# ZITIERTER TEXT
_ _ _ _ _ _ _

Die 1845 uraufgeführte Tragedia lirica „Alzira“ war Giuseppe Verdis erste Arbeit für Neapel. Dort ereigneten sich musikalische, formale und dramaturgische Innovationen schon 25 Jahre früher, wenn auf der Bühne des progressiven Teatro San Carlo in Giovanni Pacinis „L'ultimo giorno di Pompei“ der Vesuv ausbrach und in Rossinis „Mosè in Egitto“ sich das Meer teilte. In Voltaires durch Salvadore Cammarano für Verdi zum Libretto gemachter Tragödie „Alzire, ou Les Américains“ sind es einmal mehr zwei verfeindete Völkerschaften, ein in deren Kämpfen scheiterndes Liebespaar und ein gegnerischer Bariton. Dieses dramatische Grundmuster modifizierten Verdi und andere immer wieder.

Der Ruf nach Neapel verpflichtete: Hier hatte Rossini die ernste Oper für das 19. Jahrhundert zukunftswirksam aufgerüstet, hatten Simon Mayr zum Beispiel mit „Medea in Corinto“ und Donizetti mit „Lucia di Lammermoor“ Pionierwerke geschaffen. In „Alzira“ hört man, wie Verdi sich nicht auf seinen bislang von „Oberto“ bis „Giovanna d'Arco“ entwickelten Mitteln ausruhen, sondern weiter wollte. Einiges wirkt konstruiert in der 95-Minuten-Partitur. Neben wirkungsvollen Szenen stehen matte Passagen. Vor allem für Dirigierende ist das eine große, nicht ernst genug zu nehmende Herausforderung.

_ _ _ _ _ _ _

# DATENÜBERSICHT
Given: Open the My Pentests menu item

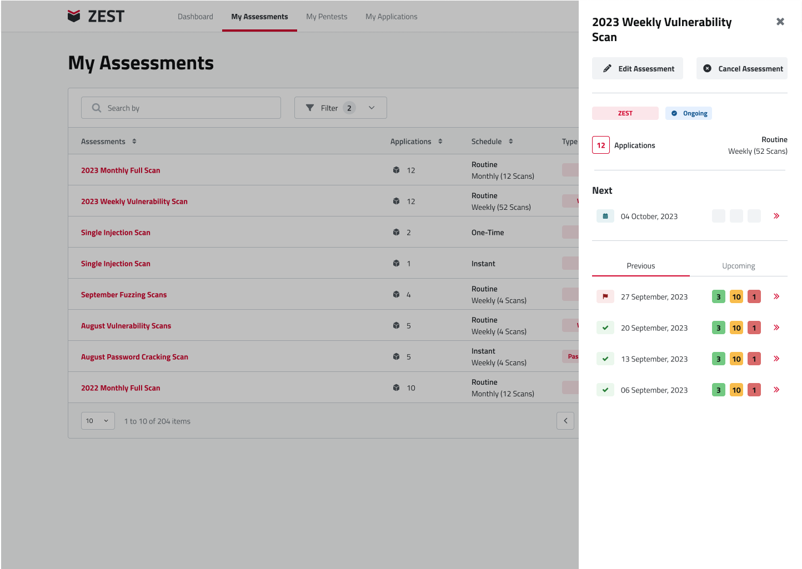Looking at the screenshot, I should pos(327,17).
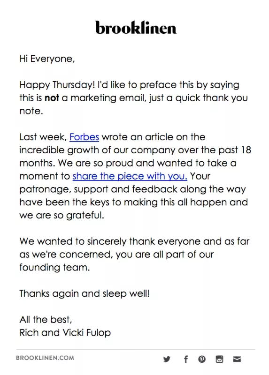This screenshot has width=269, height=375.
Task: Click the horizontal divider above the footer
Action: click(136, 349)
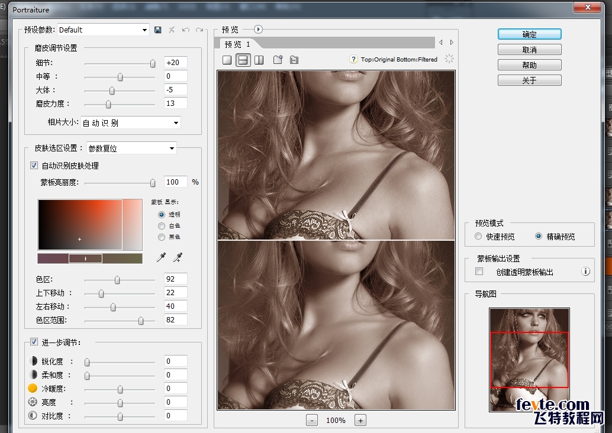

_ _ _ _ _ _ _

# AUFGABENTEILE
[1] Beantworte anhand des Textes über „Alzira“ die folgenden Fragen:
(a) In welchem Jahr wurde „Alzira“ uraufgeführt?
(b) Wer machte Voltaires Tragödie für Verdi zum Libretto?
(c) Wie lang ist die Partitur von „Alzira“?
[2] Wie lautet der Satz „Neben wirkungsvollen Szenen stehen matte Passagen.“ aus dem Text über „Alzira“ auf Englisch?
[3] Stimmen diese Aussagen mit dem Text über „Alzira“ überein?
(a) „Alzira“ war Verdis erste Arbeit für Neapel.
(b) In Rossinis „Mosè in Egitto“ bricht der Vesuv aus.
(c) Donizetti schuf mit „Lucia di Lammermoor“ ein Pionierwerk.

# LÖSUNGEN
[1]
(a) 1845
(b) Salvadore Cammarano
(c) 95 Minuten

[2] Effective scenes stand alongside dull passages.

[3]
(a) Ja: »war Giuseppe Verdis erste Arbeit für Neapel«
(b) Nein: »in Giovanni Pacinis „L'ultimo giorno di Pompei“ der Vesuv ausbrach«
(c) Ja: »Donizetti mit „Lucia di Lammermoor“ Pionierwerke geschaffen«